Exercise aim: Please rewrite the listing below with "Click" swapped for "Tap" everywhere and everything else unchanged. Omit the pictures from your answer.

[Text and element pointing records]
┄┄┄┄┄┄┄┄┄┄┄┄┄┄┄┄┄┄┄┄
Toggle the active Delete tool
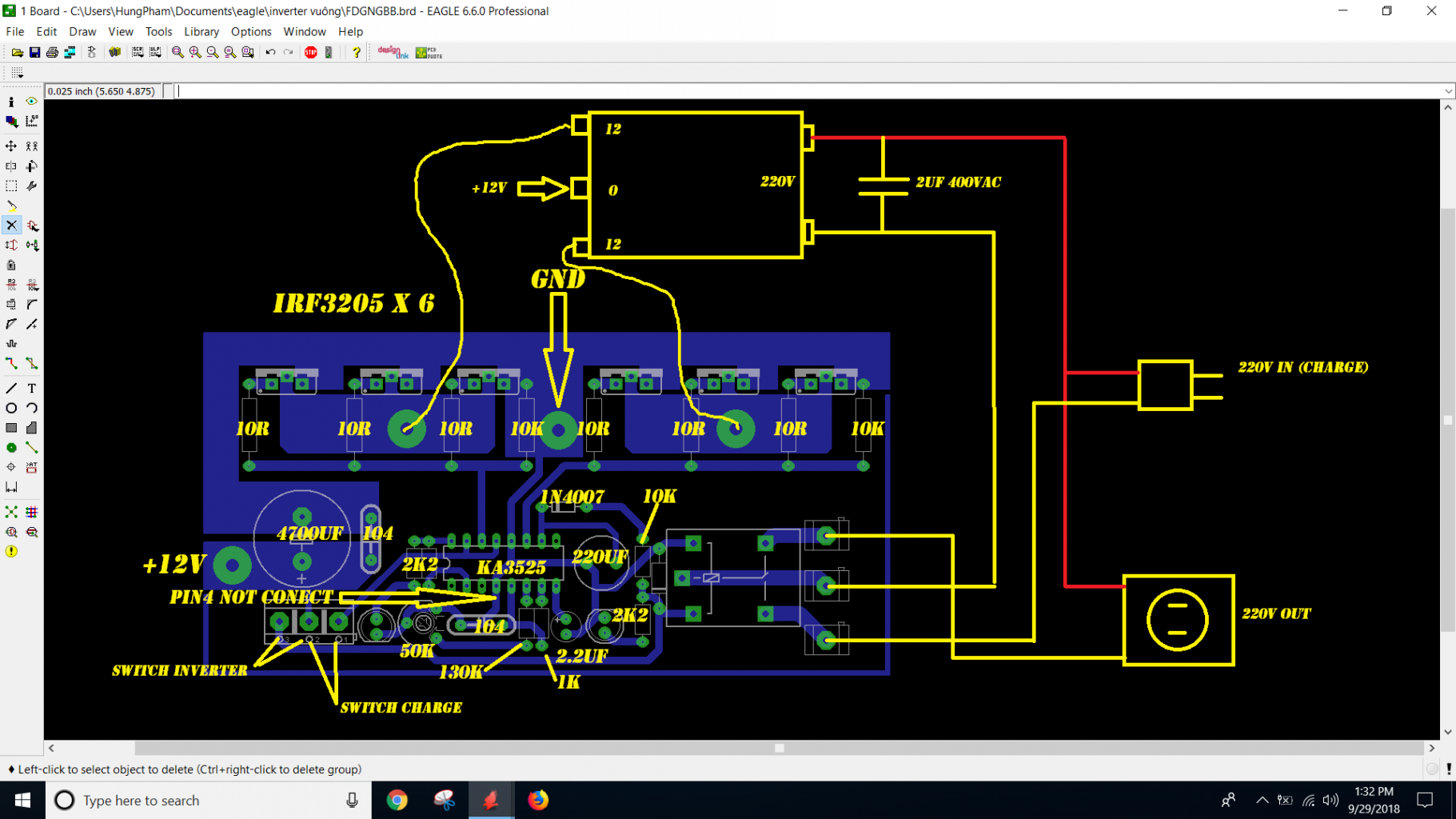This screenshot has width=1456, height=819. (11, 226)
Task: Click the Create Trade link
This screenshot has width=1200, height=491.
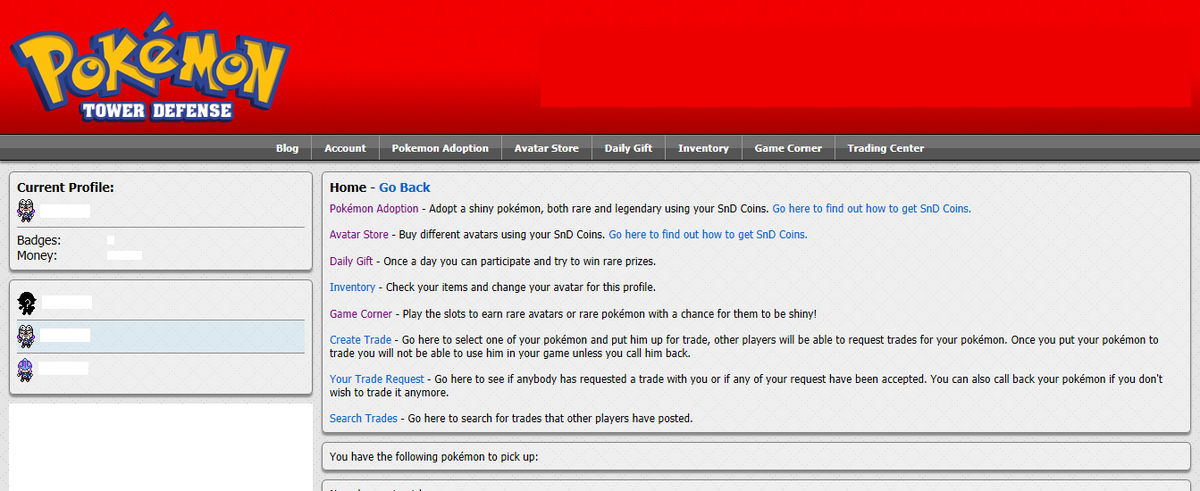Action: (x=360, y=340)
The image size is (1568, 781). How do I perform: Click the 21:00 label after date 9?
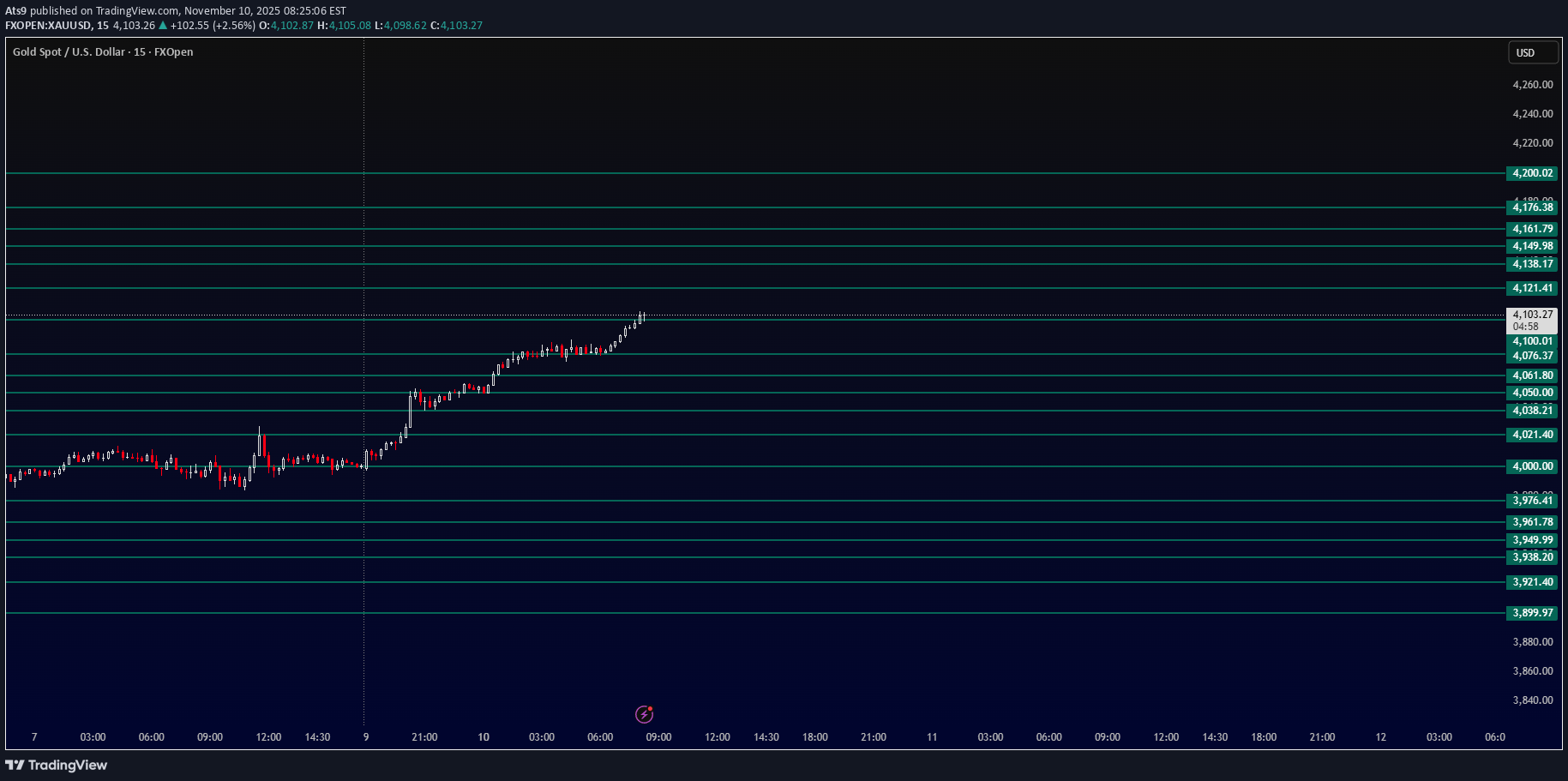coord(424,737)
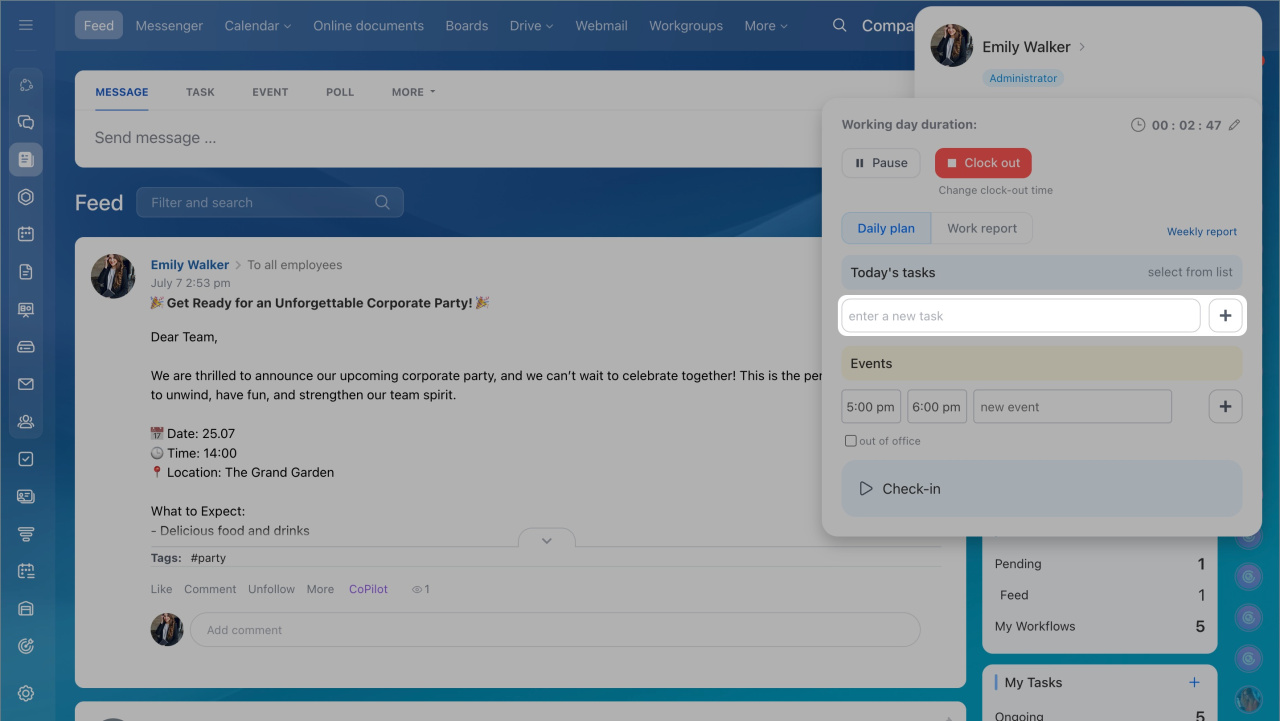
┄┄┄┄┄┄┄┄┄┄┄┄┄┄┄┄┄┄┄┄
Complete response:
Toggle the active Delete tool
This screenshot has width=1456, height=819. (11, 226)
Task: Tap the Create Trade link
This screenshot has width=1200, height=491.
Action: (x=360, y=340)
The image size is (1568, 781). How do I perform: Tap the 21:00 label after date 9?
coord(424,737)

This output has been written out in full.